Before the 2012 NFL draft, then-Eagles head coach Andy Reid identified Russell Wilson as a quarterback he thought had the potential to develop into a great one. And the Eagles thought he’d be available to them in the third round. He wasn’t.
The Eagles went with Fletcher Cox in the first round, Mychal Kendricks and Vinny Curry with their two picks in the second round, and then hoped to get Wilson with their third-round pick. But the Seahawks took Wilson earlier in the third round, and the Eagles ended up taking Nick Foles in the third round instead.
Eagles owner Jeffrey Lurie says that’s a pick he still kicks himself over.
“[Wilson] is a player we didn’t get, and I’ll always regret it,” Lurie said, via DelawareOnline.com. “It was someone I really wish we had drafted in the second round and didn’t wait. But we really didn’t think that anyone would jump us and take Russell, so that was that.”

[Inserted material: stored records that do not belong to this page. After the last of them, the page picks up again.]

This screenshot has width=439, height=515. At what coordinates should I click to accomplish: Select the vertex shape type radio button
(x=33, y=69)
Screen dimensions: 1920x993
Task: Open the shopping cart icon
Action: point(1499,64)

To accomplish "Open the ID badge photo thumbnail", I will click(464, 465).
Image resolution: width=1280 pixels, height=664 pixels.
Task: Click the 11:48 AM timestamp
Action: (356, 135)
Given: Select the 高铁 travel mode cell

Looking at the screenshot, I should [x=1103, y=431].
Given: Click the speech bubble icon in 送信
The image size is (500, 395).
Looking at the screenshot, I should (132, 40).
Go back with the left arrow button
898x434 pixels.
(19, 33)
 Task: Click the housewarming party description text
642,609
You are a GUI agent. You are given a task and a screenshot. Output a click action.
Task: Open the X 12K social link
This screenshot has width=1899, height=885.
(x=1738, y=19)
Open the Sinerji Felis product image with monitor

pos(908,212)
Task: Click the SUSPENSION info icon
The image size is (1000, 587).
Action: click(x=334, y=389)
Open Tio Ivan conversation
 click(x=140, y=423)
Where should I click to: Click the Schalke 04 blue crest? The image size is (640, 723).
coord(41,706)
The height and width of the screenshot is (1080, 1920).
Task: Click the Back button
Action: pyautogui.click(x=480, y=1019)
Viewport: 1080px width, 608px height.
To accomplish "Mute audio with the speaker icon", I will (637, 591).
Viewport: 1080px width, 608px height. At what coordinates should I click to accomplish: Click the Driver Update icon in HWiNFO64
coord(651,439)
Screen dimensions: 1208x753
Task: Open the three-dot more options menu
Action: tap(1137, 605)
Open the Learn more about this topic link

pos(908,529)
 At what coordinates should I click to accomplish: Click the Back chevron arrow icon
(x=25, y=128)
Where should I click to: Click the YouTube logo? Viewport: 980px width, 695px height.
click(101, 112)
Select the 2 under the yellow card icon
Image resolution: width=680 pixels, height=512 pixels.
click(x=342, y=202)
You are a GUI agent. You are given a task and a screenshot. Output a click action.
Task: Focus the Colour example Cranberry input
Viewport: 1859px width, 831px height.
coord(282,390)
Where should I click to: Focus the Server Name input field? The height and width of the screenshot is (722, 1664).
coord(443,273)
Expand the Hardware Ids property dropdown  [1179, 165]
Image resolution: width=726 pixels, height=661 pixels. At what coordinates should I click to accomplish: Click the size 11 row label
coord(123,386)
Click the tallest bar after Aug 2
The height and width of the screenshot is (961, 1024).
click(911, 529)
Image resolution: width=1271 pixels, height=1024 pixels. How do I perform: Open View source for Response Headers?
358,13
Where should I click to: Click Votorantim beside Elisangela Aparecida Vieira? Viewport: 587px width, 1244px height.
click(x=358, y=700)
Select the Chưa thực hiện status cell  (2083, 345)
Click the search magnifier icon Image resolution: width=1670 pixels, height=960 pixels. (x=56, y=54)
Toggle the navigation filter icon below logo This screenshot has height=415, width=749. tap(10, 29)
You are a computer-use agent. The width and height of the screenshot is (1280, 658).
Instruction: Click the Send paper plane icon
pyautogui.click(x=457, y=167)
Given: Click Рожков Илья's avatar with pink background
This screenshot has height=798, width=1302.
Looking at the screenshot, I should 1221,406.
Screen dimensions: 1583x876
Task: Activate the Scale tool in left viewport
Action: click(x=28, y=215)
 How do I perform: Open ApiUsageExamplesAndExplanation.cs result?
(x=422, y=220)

Lurie said there’s usually some luck involved in acquiring and developing a franchise quarterback.
“It’s very, very difficult to project what you call franchise or what we might call franchise quarterback,” he said. “It happens. It just happens. After year one or year two, is Josh Allen a franchise quarterback? Was he even thought to be a franchise quarterback when Buffalo drafted him? I think the answers are clearly no, no and no. He developed into one. We all have this vision, myself included, of an automatic franchise quarterback. It’s almost nonexistent and when it does exist, you’re very, very lucky to have that.”
The Eagles didn’t get lucky with where Wilson landed in the draft. And they learned the lesson that if you think a prospect has the potential to be a franchise quarterback, don’t wait to draft him.